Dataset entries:

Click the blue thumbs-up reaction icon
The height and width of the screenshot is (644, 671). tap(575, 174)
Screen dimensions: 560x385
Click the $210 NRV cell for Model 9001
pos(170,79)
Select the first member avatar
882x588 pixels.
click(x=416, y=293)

* * *

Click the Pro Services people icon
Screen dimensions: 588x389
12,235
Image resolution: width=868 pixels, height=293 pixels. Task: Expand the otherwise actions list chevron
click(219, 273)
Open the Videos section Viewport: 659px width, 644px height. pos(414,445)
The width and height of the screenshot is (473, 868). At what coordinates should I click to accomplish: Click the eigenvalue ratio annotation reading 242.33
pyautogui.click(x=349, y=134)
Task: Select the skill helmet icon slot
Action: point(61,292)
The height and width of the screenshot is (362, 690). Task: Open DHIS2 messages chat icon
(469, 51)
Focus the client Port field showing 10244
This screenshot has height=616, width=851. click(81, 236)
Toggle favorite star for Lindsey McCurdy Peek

● Problem details
What you give back should be only the lines of the records above, starting at the line with "Click the blue thumbs-up reaction icon" and ending at the line with "Select the first member avatar", restated word for word.

● Answer section
Click the blue thumbs-up reaction icon
The height and width of the screenshot is (644, 671). tap(575, 174)
Screen dimensions: 560x385
Click the $210 NRV cell for Model 9001
pos(170,79)
Select the first member avatar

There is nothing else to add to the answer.